Voltaire - Candide - Chapitre 30 - épilogue
Synthèse : L’épilogue de «Candide» constitue une étape cruciale dans le parcours initiatique du protagoniste, marquant une rupture avec les illusions initiales et une adhésion progressive à une philosophie pragmatique. Après avoir erré à travers un monde chaotique, Candide, confronté à l’absurdité de l’optimisme panglossien, se détache progressivement de cette doctrine. La réunion des personnages secondaires, transformés par l’épreuve, souligne l’importance de l’action et de l’occupation pour surmonter l’adversité.

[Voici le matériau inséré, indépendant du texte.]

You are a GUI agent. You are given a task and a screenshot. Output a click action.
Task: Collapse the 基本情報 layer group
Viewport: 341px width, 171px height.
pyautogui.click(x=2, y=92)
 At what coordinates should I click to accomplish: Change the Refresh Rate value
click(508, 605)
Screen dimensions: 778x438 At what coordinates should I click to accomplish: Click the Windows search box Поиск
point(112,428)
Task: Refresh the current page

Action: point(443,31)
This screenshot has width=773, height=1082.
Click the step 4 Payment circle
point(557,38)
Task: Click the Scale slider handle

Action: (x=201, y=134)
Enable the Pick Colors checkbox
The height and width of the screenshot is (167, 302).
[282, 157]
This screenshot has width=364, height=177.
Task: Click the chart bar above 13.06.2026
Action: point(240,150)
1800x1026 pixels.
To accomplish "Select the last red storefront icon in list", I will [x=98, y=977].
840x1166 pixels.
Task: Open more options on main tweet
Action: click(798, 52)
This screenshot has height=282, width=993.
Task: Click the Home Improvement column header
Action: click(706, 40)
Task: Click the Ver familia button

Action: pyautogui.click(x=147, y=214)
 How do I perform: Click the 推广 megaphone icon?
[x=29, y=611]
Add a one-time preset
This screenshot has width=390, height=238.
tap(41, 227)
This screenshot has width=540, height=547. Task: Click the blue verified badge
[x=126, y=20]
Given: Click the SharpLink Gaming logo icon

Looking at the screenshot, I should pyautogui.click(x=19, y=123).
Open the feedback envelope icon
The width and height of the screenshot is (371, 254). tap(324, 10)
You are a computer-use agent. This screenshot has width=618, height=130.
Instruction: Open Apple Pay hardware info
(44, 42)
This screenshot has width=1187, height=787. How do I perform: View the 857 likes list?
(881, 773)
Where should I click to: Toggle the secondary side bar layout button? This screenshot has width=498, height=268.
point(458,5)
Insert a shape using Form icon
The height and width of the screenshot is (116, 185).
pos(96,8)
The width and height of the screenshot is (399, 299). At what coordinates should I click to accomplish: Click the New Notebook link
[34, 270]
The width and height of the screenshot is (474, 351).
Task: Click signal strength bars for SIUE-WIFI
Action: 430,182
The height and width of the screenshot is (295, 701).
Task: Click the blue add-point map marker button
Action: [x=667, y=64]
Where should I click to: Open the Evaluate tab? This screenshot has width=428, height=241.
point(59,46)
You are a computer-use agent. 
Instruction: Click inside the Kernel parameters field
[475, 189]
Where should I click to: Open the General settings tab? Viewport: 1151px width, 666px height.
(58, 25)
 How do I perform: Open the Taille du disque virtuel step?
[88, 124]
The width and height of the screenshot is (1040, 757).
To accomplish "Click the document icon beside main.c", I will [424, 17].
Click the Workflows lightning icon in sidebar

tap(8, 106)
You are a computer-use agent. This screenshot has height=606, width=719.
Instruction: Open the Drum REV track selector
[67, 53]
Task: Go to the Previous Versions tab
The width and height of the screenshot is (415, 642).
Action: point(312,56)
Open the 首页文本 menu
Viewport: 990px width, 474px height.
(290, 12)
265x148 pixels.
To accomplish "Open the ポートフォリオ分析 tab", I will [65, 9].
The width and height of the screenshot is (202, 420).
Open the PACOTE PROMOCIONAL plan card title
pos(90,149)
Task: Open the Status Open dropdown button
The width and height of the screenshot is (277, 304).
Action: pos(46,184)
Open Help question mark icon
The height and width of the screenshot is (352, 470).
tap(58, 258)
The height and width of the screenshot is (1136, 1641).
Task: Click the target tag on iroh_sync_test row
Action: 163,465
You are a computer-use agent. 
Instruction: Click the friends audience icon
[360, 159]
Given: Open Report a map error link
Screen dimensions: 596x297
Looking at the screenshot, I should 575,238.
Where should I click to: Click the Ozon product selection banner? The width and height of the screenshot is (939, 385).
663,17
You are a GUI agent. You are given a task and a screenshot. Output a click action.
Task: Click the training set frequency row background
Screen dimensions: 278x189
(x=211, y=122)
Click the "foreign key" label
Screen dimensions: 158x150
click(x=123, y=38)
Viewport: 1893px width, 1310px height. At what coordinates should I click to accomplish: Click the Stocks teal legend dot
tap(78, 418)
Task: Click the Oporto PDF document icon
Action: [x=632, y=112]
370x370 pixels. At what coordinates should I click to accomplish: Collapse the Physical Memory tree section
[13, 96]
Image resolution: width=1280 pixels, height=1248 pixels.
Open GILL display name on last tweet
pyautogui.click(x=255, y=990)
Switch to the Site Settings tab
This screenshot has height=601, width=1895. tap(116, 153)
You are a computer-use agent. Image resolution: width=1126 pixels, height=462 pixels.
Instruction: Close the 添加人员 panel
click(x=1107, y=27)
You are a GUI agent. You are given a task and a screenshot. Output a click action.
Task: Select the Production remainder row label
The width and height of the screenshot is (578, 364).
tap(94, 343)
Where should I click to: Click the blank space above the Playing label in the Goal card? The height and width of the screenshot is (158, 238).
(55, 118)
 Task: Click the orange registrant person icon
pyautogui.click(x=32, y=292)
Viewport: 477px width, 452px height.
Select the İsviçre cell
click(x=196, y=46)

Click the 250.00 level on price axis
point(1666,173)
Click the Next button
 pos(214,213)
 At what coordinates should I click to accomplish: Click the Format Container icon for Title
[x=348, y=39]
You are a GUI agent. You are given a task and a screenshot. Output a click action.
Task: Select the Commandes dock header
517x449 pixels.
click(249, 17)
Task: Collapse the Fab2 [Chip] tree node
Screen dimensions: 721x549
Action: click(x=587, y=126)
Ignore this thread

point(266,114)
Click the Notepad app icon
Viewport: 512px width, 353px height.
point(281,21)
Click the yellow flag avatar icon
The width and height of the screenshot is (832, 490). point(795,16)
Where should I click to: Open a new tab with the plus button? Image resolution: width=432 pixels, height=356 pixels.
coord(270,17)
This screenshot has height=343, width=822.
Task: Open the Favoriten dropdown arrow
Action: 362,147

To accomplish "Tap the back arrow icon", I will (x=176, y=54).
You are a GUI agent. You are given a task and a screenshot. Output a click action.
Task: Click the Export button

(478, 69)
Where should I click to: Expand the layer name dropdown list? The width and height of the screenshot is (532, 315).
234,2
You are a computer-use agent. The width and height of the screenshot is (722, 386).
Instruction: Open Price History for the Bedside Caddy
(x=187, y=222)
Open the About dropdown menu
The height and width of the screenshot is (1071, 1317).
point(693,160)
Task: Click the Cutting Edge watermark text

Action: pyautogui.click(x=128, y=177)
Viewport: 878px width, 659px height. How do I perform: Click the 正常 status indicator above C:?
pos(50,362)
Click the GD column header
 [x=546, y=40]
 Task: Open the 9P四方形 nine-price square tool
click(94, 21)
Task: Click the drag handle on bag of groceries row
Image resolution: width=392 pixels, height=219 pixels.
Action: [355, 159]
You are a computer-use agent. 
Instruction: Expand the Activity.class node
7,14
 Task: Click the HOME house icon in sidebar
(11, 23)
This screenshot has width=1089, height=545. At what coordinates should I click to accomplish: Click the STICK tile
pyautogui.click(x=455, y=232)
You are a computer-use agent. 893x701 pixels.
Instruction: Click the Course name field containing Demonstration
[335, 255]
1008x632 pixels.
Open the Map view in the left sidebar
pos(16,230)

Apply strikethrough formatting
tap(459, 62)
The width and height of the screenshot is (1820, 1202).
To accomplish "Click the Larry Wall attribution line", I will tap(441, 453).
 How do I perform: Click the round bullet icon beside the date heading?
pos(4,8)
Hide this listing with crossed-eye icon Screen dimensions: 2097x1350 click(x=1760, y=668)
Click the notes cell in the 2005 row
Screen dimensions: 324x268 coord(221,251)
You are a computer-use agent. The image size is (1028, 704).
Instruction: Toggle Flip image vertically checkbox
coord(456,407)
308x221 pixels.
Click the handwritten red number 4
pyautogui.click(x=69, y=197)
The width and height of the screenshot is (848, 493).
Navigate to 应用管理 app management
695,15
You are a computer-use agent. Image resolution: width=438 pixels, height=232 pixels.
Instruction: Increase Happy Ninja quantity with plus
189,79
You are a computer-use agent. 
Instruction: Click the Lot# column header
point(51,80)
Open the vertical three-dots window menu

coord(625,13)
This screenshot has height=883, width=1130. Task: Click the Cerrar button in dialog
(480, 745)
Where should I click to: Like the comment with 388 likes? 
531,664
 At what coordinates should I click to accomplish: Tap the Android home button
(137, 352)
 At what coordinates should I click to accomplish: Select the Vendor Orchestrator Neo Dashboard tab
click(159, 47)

La critique virulente de la philosophie de Pangloss, jugée éloignée du réel, fausse dans son raisonnement et stérile dans ses effets, prépare le terrain pour l’émergence d’une nouvelle conception du bonheur. L’œuvre propose alors, à travers le conseil du vieux turc et la mise en récit de la petite communauté, une philosophie du «jardin», fondée sur le travail, la solidarité et la valorisation des talents individuels. Le «jardin» devient ainsi le symbole d’une quête de sens ancrée dans le concret, une invitation à cultiver son propre potentiel et à trouver le bonheur dans l’action et la communauté. L’épilogue, loin d’être une simple conclusion, révèle la complexité de la pensée voltairienne et son engagement pour un idéal de vie accessible et humaniste.